House Panel Proposes Cutting President’s Budget for National Service and Social Innovation
July 10, 2009 | Read Time: 2 minutes
A House subcommittee today proposed cutting President Obama’s 2010 budget for the Corporation for National and Community Service by $90-million — including trimming the new Social Innovation Fund from $50-million to $35-million.
The House Appropriations Labor, Health and Human Services, and Education Subcommittee proposed increasing the agency’s budget from almost $890-million in fiscal year 2009 to $1.06-billion in fiscal year 2010.
But President Obama had proposed $1.15-billion, partly to expand the AmeriCorps program and create the Social Innovation Fund, which will award grants to help nonprofit groups expand innovative social projects, or start promising new ones. Both were authorized by the Edward M. Kennedy Serve America Act that was signed into law last April.
“The subcommittee will consider further expansion of service and volunteer programs once the Corporation for National and Community Service has demonstrated that is has made improvement in its internal operations,” Rep. David R. Obey, the Wisconsin Democrat who chairs the Appropriations Committee, said in a statement.

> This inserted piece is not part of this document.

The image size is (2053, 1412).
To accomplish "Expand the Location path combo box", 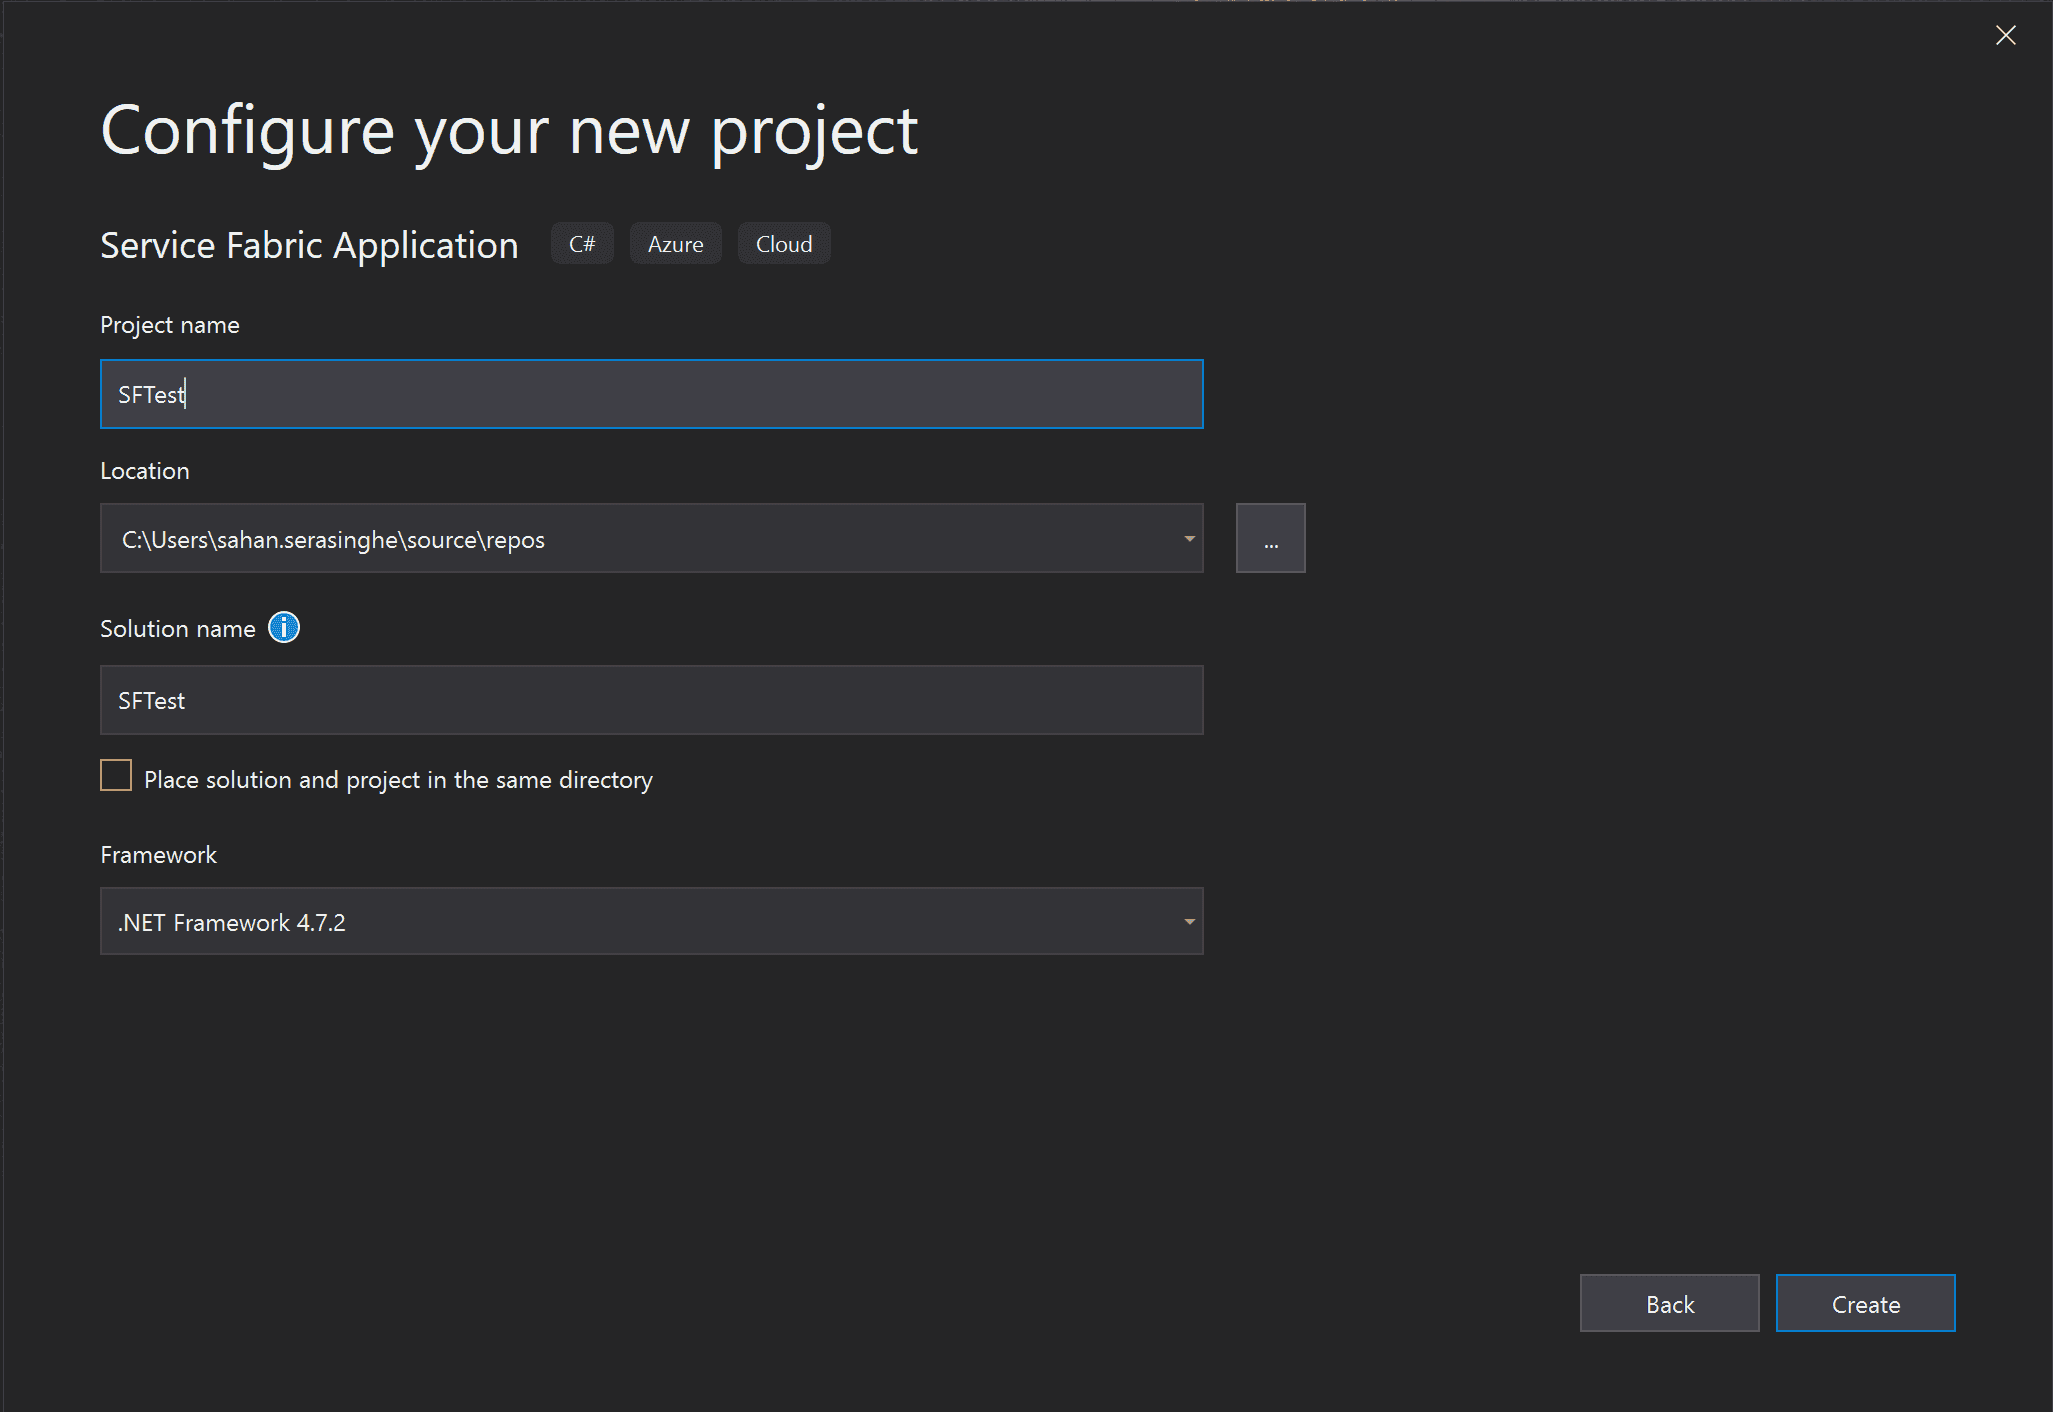I will 1187,538.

President Obama’s budget did not cover everything included in the Serve America Act, which created an array of new volunteer programs, due to budget constraints. (See The Chronicle’s interview with Nicola Goren, acting chief executive of the corporation, on that topic.)
But the president did include the $50-million the bill authorized for the Social Innovation Fund — and he touted the new fund at an event at the White House last week.
The spending bill now goes to the full House Appropriations Committee. The Senate will adopt its own version.
Voices for National Service, a coalition of national service programs and state service commissions, asked supporters to urge Congress to fully finance the president’s request, saying service programs can help people hit by the economic crisis.
It said in an e-mail message that the Corporation for National and Community Service had focused on improving its management practices over the past six years and that the Serve America Act would introduce new internal controls and policies to strengthen its accountability.